To add to this, ZapMap figures state that 54% of the current infrastructure has been installed since the beginning of 2022. In that sense, we’ve already seen installations ramp up significantly to meet an increase in demand. When taking into account Watts’ point about home charging likely serving a huge proportion of charging needs, and the opportunity to make use of workplace chargers or convert private organisation chargers for public use, then the picture painted is instead one that the UK is much more prepared for increased mass adoption than the report headline perhaps suggests.

Beckham-backed EV firm restarts operations

David Beckham-backed EV firm Lunaz has reopened its operations this week, following a cease in production.

The firm, founded in 2019 by David Lorenz, converts classic cars and trucks to run on electricity.

Its previous halt in production came at the start of the year, blaming the Government’s decision at the end of 2023 to delay the implementation of an ICE sales ban for 2030 to 2035 as the main reason for shutting shop. 

At the time, Lunaz said it was "currently restructuring to adjust its business and operations in response to shifting market dynamics".

The conversion of commercial vehicles will continue under the up-cycled Electric Vehicles brand, with trials of the first products taking place this summer.

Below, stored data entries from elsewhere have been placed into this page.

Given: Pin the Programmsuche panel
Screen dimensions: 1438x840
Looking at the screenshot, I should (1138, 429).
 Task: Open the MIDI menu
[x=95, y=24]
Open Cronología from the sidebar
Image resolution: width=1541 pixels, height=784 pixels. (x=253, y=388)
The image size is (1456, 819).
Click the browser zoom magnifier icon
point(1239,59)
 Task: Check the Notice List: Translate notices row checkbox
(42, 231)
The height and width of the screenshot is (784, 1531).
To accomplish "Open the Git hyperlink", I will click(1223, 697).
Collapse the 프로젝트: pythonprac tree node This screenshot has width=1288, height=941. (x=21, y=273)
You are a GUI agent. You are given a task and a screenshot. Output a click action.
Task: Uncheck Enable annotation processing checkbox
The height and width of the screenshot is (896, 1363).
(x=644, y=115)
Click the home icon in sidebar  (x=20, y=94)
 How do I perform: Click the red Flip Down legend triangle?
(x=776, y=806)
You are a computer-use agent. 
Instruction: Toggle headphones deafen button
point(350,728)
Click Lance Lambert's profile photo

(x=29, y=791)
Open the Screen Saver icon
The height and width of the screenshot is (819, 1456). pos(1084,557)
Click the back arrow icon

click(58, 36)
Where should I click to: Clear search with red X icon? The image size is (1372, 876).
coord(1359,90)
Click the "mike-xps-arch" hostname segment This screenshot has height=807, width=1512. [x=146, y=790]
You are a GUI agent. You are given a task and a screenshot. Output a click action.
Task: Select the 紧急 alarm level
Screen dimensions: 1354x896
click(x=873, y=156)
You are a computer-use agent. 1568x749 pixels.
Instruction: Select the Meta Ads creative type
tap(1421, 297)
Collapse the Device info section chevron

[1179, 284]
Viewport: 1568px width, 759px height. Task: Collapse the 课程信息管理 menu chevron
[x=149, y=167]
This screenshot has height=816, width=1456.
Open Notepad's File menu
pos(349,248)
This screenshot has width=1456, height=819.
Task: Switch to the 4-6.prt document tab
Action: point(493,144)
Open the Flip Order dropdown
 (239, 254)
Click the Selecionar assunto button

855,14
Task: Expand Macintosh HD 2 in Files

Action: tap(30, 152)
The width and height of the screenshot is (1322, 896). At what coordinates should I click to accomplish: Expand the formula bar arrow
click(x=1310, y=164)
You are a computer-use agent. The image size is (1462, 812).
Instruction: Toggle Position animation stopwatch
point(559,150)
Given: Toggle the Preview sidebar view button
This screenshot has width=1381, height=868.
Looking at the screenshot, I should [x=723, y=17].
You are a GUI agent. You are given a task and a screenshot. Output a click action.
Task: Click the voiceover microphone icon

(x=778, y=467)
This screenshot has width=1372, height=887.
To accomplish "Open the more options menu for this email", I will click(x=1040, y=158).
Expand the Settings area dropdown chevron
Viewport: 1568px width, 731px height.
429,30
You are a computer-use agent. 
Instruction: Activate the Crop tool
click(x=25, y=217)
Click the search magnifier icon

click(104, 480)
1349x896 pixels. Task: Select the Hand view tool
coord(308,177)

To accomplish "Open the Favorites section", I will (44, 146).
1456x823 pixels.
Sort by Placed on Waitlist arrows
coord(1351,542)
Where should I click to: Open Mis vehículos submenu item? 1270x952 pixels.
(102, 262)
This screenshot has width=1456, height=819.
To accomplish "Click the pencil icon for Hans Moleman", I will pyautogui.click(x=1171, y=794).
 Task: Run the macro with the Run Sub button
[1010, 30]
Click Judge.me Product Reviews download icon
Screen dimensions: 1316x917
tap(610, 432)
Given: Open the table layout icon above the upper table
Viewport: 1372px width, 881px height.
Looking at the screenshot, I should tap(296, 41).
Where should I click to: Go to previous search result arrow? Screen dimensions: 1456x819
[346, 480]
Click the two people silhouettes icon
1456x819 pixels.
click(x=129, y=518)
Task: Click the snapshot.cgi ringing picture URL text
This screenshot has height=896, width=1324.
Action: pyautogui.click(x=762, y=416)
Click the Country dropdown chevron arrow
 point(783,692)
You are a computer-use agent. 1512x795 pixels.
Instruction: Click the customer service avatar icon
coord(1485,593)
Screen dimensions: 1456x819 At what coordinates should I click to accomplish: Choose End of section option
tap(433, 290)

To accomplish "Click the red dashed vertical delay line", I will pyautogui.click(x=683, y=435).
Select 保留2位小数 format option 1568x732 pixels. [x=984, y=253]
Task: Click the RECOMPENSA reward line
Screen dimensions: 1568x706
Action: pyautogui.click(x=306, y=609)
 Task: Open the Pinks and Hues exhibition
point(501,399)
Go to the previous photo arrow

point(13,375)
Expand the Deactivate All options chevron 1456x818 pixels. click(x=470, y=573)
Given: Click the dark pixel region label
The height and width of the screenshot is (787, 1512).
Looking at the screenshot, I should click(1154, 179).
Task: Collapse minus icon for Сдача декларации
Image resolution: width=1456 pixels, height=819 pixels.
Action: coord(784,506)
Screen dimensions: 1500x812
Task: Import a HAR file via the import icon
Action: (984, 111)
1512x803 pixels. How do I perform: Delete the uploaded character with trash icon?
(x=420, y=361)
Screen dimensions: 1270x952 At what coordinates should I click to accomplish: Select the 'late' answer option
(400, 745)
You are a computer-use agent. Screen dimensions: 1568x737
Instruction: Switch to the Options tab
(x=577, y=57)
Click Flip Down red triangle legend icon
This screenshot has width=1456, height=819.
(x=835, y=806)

The first trials will include the world’s first fully up-cycled and electrified 26-tonne commercial trucks, operating as refuse collection vehicles.

Mr Lorenz said: "We are delighted to have worked with our clients and stakeholders to create a new structure that lays the foundations for the long-term sustainable growth of the business.”

"This ensures we are ready to meet immediate demand for vehicle electrification services and are fit to scale in direct response to volume requirements as major markets build towards legislative bans on internal combustion engine commercial vehicles.”


That’s all for our slightly shorter round-up this week.